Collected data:
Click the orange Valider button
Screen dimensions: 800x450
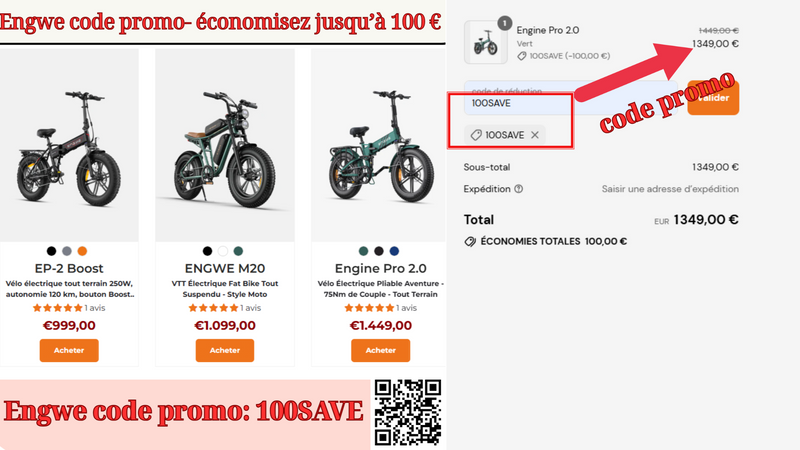(713, 97)
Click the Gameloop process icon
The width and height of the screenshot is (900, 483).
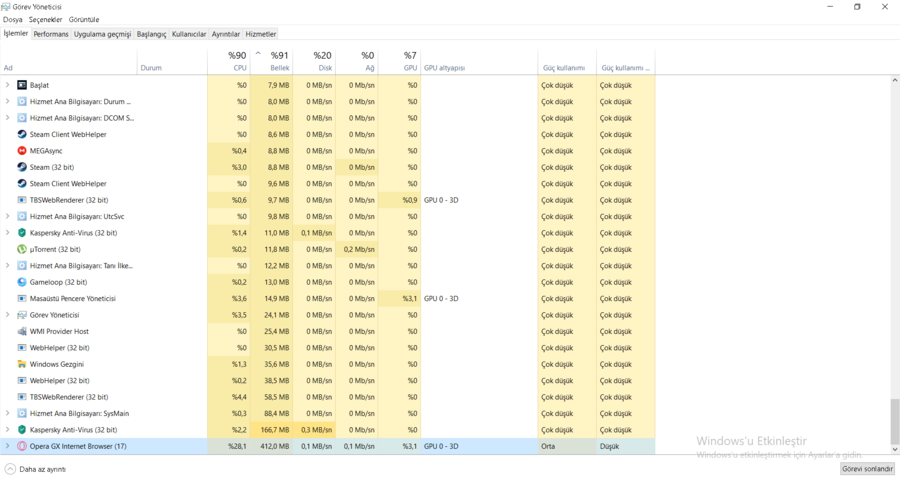[x=22, y=282]
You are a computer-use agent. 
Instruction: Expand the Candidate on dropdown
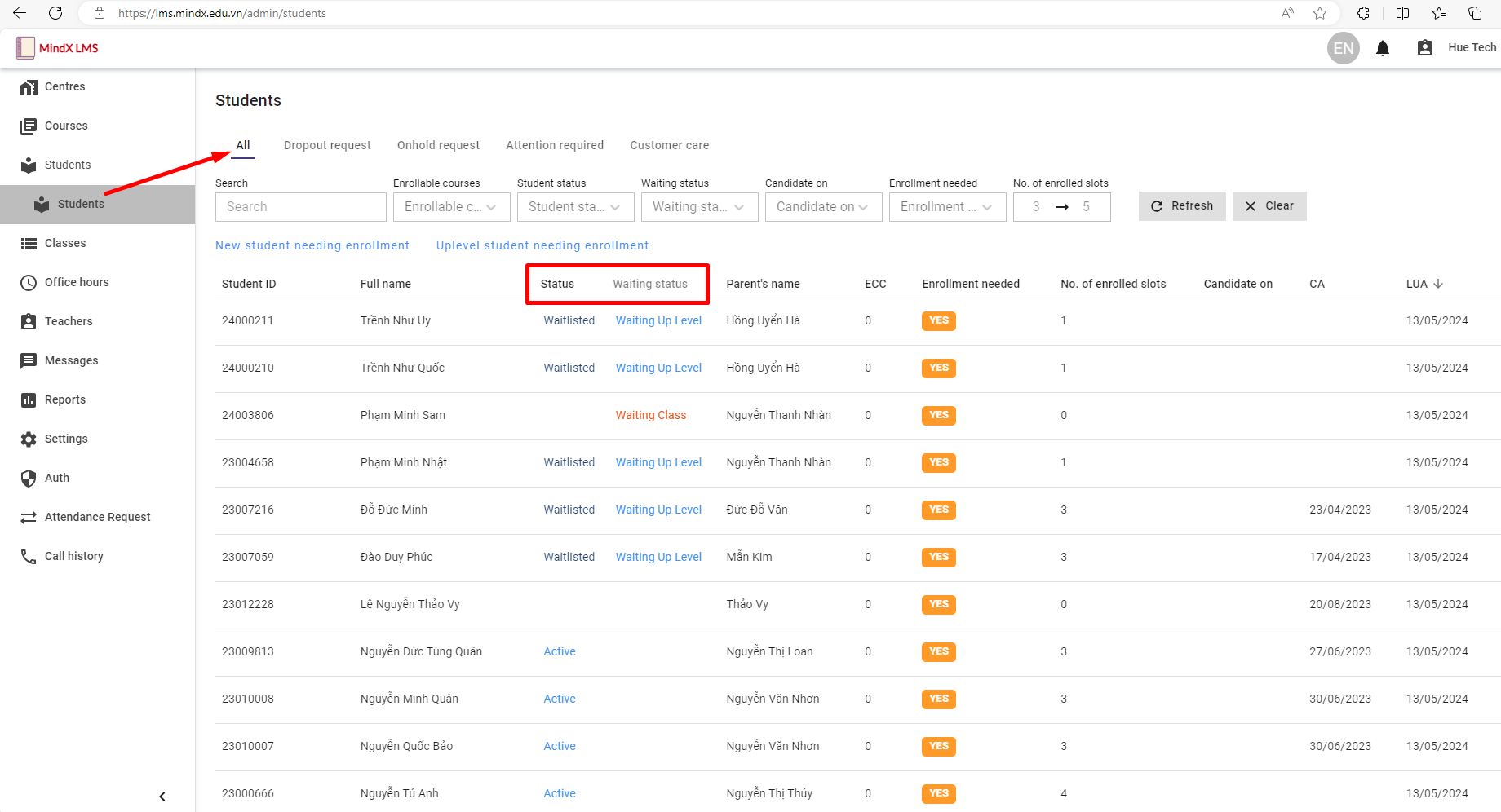[x=823, y=207]
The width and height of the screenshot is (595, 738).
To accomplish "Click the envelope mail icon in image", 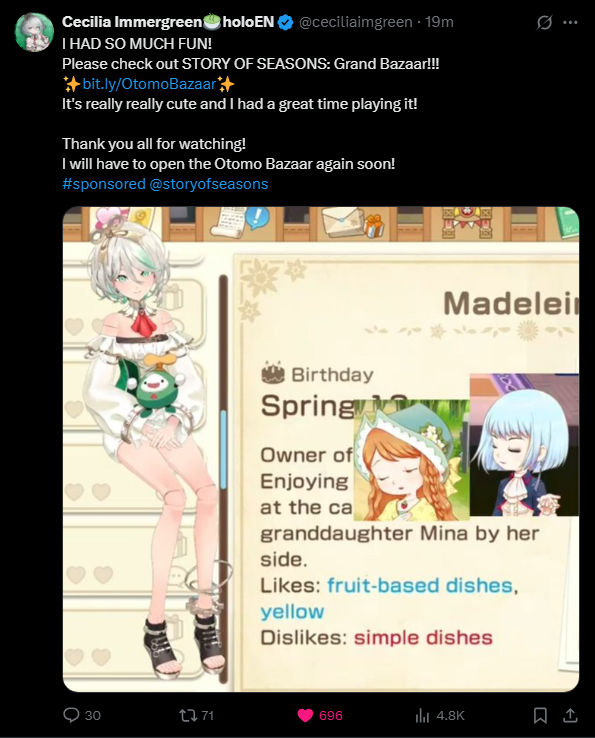I will (x=343, y=222).
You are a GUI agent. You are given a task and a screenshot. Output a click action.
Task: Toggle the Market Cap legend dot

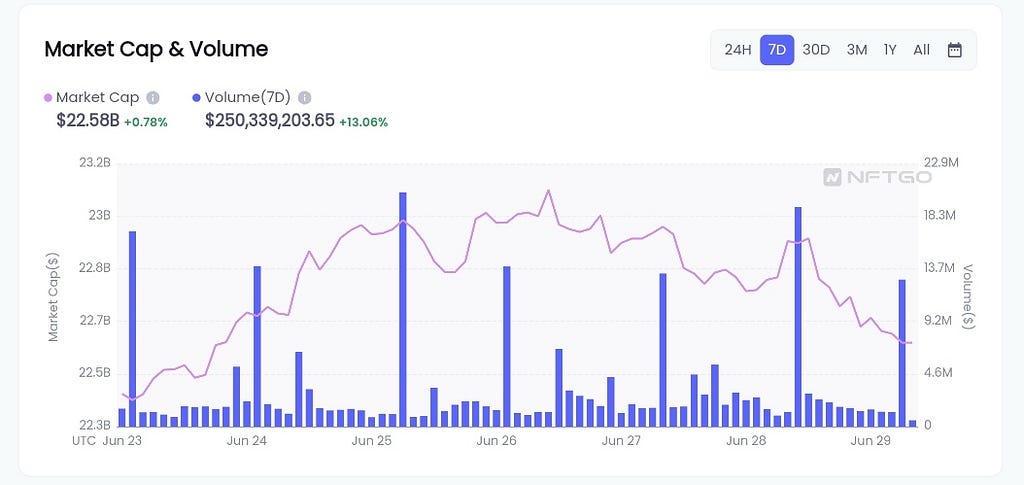48,98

» **ABOUT THIS EXERCISE**: Lines in the data holding the word "agent": count them and say how many, nothing more.

» **TASK RESULT**: 2